Seit Mitte Jänner steigt die Nachfrage dramatisch. Im gesamten Jänner haben wir eine Steigerung von über 25 Prozent im Vergleich zum Vorjahr. Die Nachfrage explodiert. Damit haben wir auch gerechnet. Wir merken auch einen sehr großen Druck in privaten Pflegeeinrichtungen. Wir brauchen klare Regelungen, was wir jetzt in dieser Situation tun sollen.
Gibt es genug Plätze in Wien?
Wir werden heuer noch auskommen, auch in den Worst-Case-Szenarios. Aber wir sind weit über den Kalkulationen, die, wer auch immer, im Bund angestellt hat. Das brennt schon unter den Nägeln. Wurscht, wo du andrückst, beim Bund sagt jeder: Ich nicht, der andere.
Was halten Sie von Ludwigs Überlegung, eine Wartefrist beim Bezug von Sozialleistungen in Wien einzuführen?

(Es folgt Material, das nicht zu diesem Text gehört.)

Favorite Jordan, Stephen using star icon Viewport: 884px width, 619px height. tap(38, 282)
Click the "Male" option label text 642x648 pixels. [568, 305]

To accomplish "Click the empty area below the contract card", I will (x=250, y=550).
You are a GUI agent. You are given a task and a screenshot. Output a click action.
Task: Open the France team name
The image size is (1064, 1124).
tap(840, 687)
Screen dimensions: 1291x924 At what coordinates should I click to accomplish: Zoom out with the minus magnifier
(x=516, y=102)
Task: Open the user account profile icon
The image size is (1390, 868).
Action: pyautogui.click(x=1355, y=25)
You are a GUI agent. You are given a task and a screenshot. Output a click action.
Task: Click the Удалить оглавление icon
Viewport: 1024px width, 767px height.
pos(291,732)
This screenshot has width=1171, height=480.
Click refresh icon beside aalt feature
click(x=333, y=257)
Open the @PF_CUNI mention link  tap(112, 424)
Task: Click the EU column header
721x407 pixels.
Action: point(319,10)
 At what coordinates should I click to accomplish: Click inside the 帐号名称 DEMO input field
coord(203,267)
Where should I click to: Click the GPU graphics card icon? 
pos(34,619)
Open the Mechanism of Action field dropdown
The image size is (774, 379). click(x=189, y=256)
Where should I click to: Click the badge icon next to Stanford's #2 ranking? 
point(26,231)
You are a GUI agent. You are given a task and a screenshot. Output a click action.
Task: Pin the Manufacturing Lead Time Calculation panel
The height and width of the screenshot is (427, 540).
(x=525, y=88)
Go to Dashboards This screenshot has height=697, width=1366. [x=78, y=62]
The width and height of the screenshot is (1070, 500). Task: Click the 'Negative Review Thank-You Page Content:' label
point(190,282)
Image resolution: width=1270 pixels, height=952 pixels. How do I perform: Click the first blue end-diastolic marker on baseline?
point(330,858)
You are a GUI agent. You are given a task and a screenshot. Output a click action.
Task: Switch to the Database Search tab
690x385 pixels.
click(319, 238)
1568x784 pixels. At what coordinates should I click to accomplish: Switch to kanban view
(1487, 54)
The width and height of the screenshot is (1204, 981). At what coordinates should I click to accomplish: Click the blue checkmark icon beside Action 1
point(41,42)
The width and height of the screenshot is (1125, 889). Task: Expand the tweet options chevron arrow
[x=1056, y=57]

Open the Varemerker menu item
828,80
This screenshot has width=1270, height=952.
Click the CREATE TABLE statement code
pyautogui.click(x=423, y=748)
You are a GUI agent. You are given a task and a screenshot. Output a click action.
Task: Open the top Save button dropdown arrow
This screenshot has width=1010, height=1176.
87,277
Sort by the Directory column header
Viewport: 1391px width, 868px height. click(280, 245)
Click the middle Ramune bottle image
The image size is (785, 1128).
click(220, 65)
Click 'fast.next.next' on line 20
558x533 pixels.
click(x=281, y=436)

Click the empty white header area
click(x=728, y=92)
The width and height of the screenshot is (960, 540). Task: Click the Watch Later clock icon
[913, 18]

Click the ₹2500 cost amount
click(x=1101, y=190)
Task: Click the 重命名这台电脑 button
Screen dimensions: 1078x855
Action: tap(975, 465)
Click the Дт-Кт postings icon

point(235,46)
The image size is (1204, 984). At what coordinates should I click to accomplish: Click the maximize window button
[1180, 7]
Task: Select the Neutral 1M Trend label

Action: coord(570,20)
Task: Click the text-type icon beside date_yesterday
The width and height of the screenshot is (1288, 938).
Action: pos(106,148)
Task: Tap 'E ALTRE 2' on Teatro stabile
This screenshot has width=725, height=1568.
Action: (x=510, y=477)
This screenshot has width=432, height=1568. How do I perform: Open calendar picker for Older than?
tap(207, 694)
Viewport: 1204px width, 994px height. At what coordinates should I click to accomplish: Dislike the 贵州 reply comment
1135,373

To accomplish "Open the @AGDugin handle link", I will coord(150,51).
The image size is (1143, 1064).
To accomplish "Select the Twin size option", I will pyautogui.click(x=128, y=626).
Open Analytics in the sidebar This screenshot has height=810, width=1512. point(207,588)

Ich bin an sich gegen die Wartefrist. Ich bin dafür, dass sich Österreicherinnen und Österreicher in solchen Fragestellungen nicht an den Grenzen der Bundesländer orientieren müssen. Diese politischen Bundesland-Spiele, die versteht doch im echten Leben kein Mensch.
Trotzdem kündigten die Bundesländer die 15a-Vereinbarung über den Kostenersatz bei der Mindestsicherung auf.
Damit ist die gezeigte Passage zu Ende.